Following low activity in the Defence/ Marine segment in 2006 the activity has stabilised at a higher level in 2007. Revenue was 24 per cent higher than in 2006. The high activity level, especially in Kitron AS, is expected to last throughout this and next year. Both upgrading and the development of new technology contribute to the strong market. Kitron has a strong position in the Defence/Marine market segment. The outlook for 2008 for both the defence and the marine part of this market segment is promising in Norway, but less attractive in Sweden.

Medical equipment
Kitron’s activities in the Medical equipment segment are mainly based on HLA competency and development and industrialisation capabilities. The high activity and growth in the segment is expected to last for several years. Customer and product specific circumstances caused Kitron’s revenue to be slightly lower both in the fourth quarter and the full year 2007 than the year before. Significant orders were received in the fourth quarter, indicating better prospects for 2008. In addition to expected growth with present customers in Norway and Sweden, the Swedish market provides promising opportunities.
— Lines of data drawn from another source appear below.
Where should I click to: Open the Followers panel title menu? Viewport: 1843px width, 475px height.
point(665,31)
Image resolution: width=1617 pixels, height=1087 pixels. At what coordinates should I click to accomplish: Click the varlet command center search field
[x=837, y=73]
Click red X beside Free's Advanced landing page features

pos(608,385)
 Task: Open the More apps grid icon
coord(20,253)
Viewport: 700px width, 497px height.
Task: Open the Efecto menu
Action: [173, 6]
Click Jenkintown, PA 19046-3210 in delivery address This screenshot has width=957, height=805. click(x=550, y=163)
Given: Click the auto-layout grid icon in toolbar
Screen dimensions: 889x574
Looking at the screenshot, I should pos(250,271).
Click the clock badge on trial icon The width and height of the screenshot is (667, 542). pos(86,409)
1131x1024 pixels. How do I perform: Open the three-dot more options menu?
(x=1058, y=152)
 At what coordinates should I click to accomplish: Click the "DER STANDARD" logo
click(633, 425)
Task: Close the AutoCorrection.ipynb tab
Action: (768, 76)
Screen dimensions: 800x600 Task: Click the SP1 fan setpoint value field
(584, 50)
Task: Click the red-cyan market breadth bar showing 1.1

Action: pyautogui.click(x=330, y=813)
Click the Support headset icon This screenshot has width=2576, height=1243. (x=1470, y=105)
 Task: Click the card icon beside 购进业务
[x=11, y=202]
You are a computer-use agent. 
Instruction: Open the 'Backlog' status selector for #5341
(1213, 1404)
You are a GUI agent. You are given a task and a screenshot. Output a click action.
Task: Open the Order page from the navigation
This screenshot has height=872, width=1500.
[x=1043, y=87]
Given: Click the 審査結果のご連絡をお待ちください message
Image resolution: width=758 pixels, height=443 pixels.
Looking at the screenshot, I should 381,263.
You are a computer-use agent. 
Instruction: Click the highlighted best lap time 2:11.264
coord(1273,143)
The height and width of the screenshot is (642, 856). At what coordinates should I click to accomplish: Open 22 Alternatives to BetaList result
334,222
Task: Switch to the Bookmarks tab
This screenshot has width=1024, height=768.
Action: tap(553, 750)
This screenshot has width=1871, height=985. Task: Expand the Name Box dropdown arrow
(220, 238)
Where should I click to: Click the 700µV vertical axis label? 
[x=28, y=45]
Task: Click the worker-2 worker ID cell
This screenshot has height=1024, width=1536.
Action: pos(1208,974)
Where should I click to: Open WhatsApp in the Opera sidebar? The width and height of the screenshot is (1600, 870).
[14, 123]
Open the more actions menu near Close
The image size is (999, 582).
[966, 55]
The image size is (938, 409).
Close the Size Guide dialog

In the fourth quarter, Kitron received an order of NOK 130 million from a customer in this segment. The activity at Kitron’s assembly line in Horten, Norway, is expected to increase in 2008. Also in the fourth quarter the manufacturing agreement with CellaVision was renewed, with an expected annual revenue of about SEK 25 million. Furthermore, Kitron received from Dignitana a development order amounting to about SEK 5 million for cooling devices for use in connection with cytotoxic treatment.

Kitron’s revenue within the Industry segment is cause for concern. Albeit revenue in 2007 grew by six per cent, the second half of 2007 was eight per cent lower than second half of the year before. Order intake is correspondingly down. The reduction is largely related to one customer. Price seems to be a more important factor in the Industry segment compared to the other segments, where quality and competency are more emphasised.

Kitron’s main markets are Norway and Sweden, but most customers sell their products on the international markets. Kitron also has manufacturing operations in Lithuania. Machinery upgrade investments in all sites during 2007 and the addition of the Kitron Elsis facility in Kaunas, Lithuania in September 2007 have enabled capacity increases to meet the order volume. The negotiations with possible property developers for the resolved construction of a new facility in Kaunas have lasted longer than expected and have not yet been completed. New orders under agreements in the Defence/Marine segment provides for an expansion by another 1 700 square meters at an assembly site near Kaunas, Lithuania. The expansion will be operational in the second quarter. Kitron operates at virtually full capacity, and seeks to increase the capacity in order to improve productivity and to serve customers’ requests. Machinery upgrade investments will continue at the same level as in 2007. At the beginning of the year Kitron expects a growth in the full year 2008 in line with the strategic ambition of about ten per cent annual growth. Fourth quarter announcements from EMS providers serving the same market as Kitron and the recent unrest in the financial markets may indicate that the market situation could become more difficult.

Strong competition within the EMS market contributes to continuous pressure on the margins. Kitron expects to grow with its customers and realise margin improvement through economy of scale, productivity improvement and materials sourcing.